First, to characterize VO neurons, head-restrained monkeys were rotated (0.5 Hz, ±40 deg s−1 peak velocity) about the earth-vertical axis to identify neurons responding to passive horizontal whole-body rotation. Next, to confirm each neuron's insensitivity to eye movements, its activity was recorded while the head-restrained monkey made saccadic and smooth pursuit eye movements to track a visual target stepped between horizontal positions (up to ±30 deg) or moved sinusoidally (0.5 Hz, peak velocity ±40 deg s−1), respectively. In addition, neuronal responses were recorded in a third paradigm where the monkey fixated a head-stationary visual target during whole body rotation (VOR cancellation). Neuronal responses were comparable (P = 0.51) to those evoked when the VOR was not cancelled further confirming each neuron's insensitivity to eye movements.

Next, to test neuronal thresholds, three stimulation protocols were applied in total darkness: (1) passive whole-body rotations (i.e. vestibular stimulation; 0.5 Hz, ±40 deg s−1 peak velocity) were applied using the vestibular turntable as in the initial neuron characterization above; (2) passive body-under-head rotations (i.e. proprioceptive stimulation; 0.5 Hz, ±40 deg s−1 and ±80 deg s−1) were applied by rotating the monkey using the turntable while its head was held stationary in space; and (3) passive head-on-body rotations (i.e. combined vestibular and proprioceptive stimulation; 0.5 Hz, ±40 deg s−1) were applied using a torque motor (Kollmorgen, Richmond, ON, Canada) that was attached to the head (Huterer & Cullen, 2002; Sadeghi et al. 2006, 2007a,b2007b, 2009). All analyses were performed using a minimum of five cycles of rotation.

Data acquisition

Extracellular, single-unit recordings were made with enamel-insulated tungsten microelectrodes (7–10 MΩ impedance; Frederick Haer, Bowdoin, ME, USA), the depths of which were controlled with a hydraulic microdrive (Narishige, East Meadow, NY, USA or Tokyo, Japan). Neurons were first identified in the abducens nucleus based on their typical discharge pattern during spontaneous eye movements (Robinson, 1970; Cullen et al. 1993; Sylvestre & Cullen, 1999). The medial and lateral vestibular nuclei were then located lateral and posterior to abducens. In the present study, we focus on VO neurons that were recorded in the contralesional vestibular nuclei. Consistent with previous characterizations, these neurons respond only to vestibular stimulation and are insensitive to eye movements (Roy & Cullen, 2001b, 2004, Sadeghi et al. 2011). VO neurons were then further classified as either type I or type II, based on whether they responded to ipsilaterally or contralaterally directed motion, respectively.

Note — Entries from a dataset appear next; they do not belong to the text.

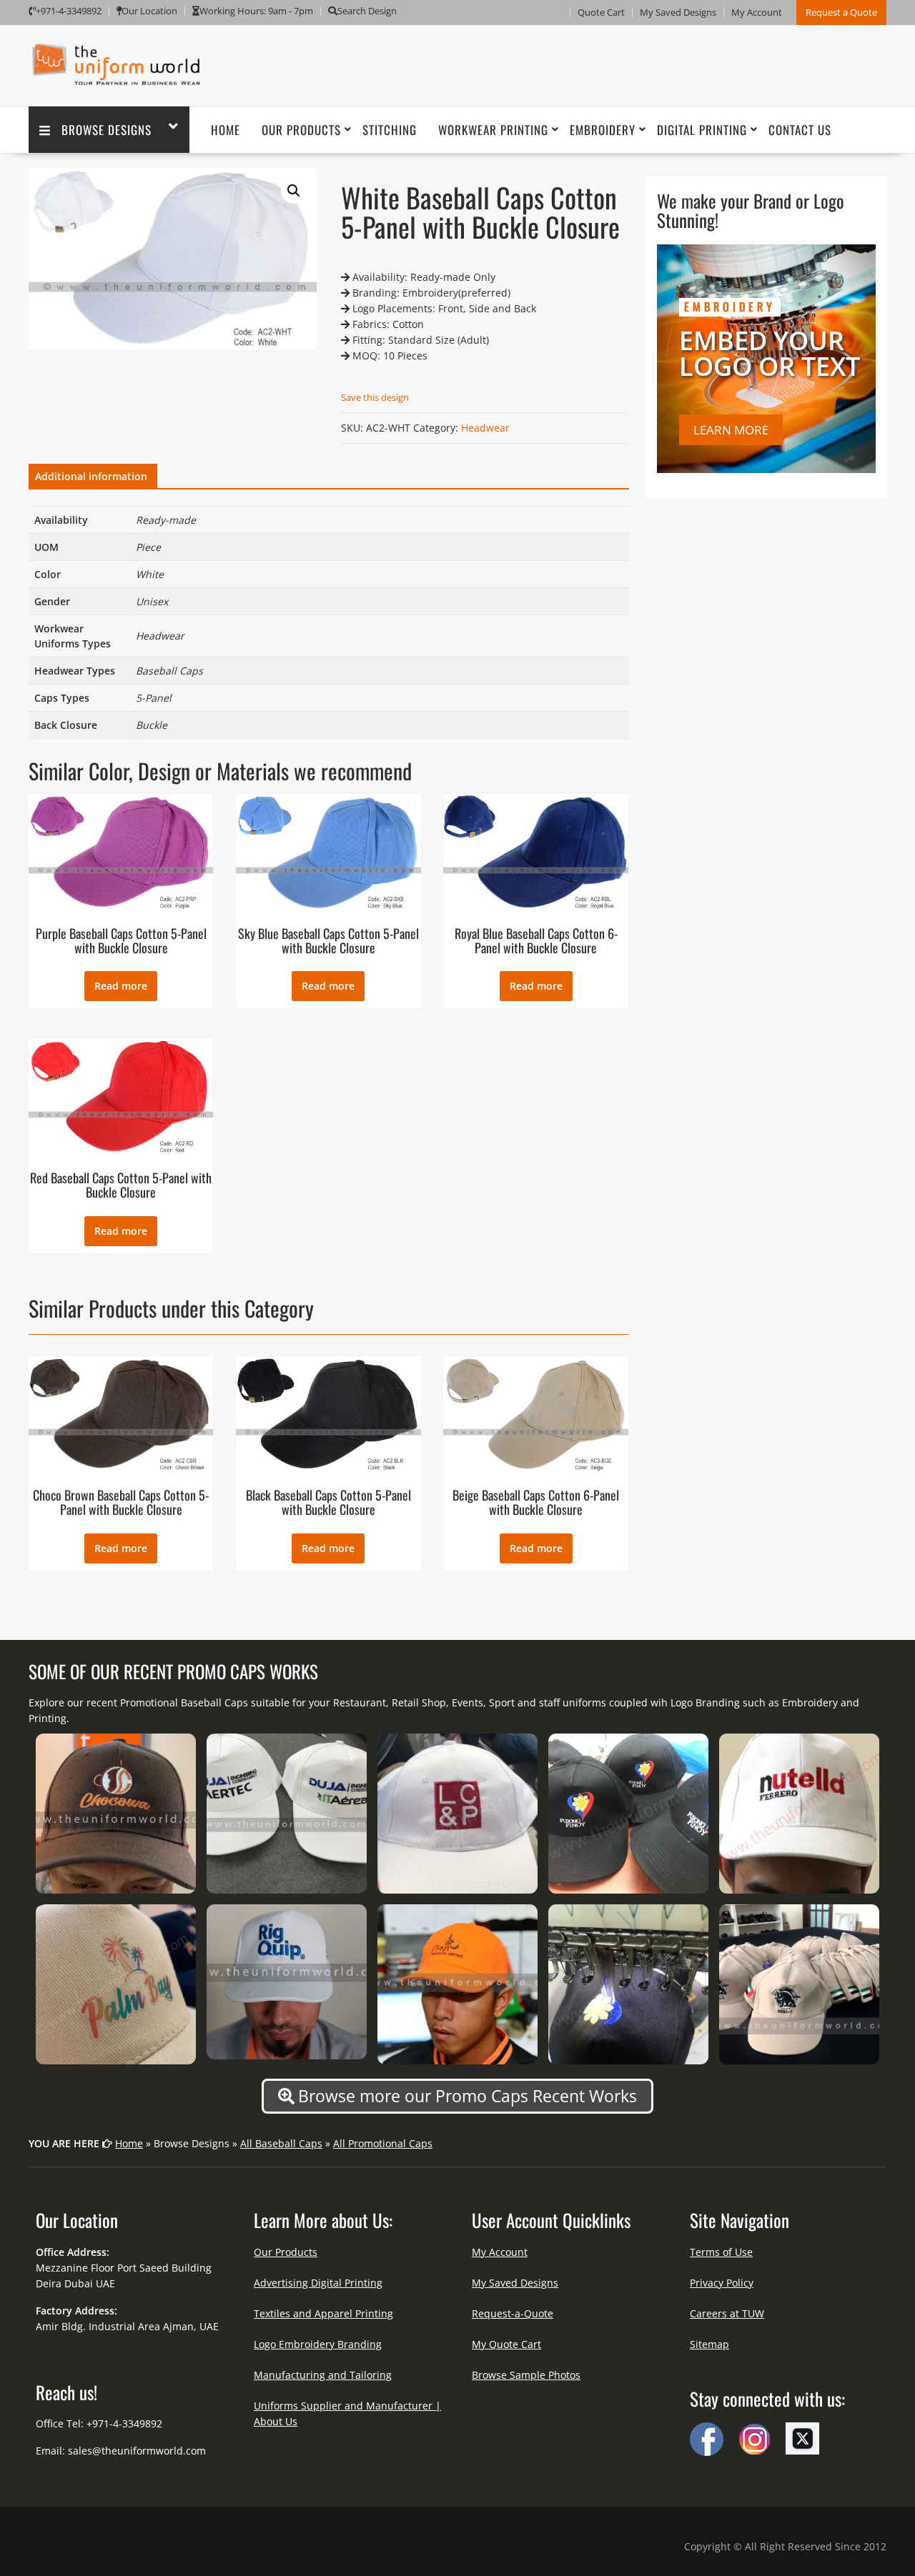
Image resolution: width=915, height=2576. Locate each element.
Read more (120, 986)
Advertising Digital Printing (318, 2282)
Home (225, 130)
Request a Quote (841, 12)
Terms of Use (721, 2252)
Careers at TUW (727, 2313)
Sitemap (709, 2344)
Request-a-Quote (512, 2313)
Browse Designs (106, 130)
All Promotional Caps (382, 2143)
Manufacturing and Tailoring (323, 2375)
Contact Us (799, 130)
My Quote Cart (506, 2344)
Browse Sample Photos (526, 2375)
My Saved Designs (678, 12)
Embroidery (602, 130)
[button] (294, 191)
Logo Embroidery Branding (318, 2344)
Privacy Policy (721, 2282)
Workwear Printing (493, 130)
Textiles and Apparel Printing (323, 2313)
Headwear (485, 427)
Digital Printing (702, 130)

Head and gaze position were acquired using the magnetic search coil technique (Fuchs & Robinson, 1966, Judge et al. 1980), and turntable velocity was measured by an angular velocity sensor (Watson Industries, Eau Claire, WI, USA). All behavioural signals were low-pass filtered at 250 Hz, and recorded with the measured extracellular potential on DAT tape for later playback. During playback, action potentials were discriminated by a windowing circuit (BAK Electronics, Inc., Sanford, FL, USA) that was manually set to generate a pulse at the rising phase of each spike. All signals were digitally sampled at 1 kHz.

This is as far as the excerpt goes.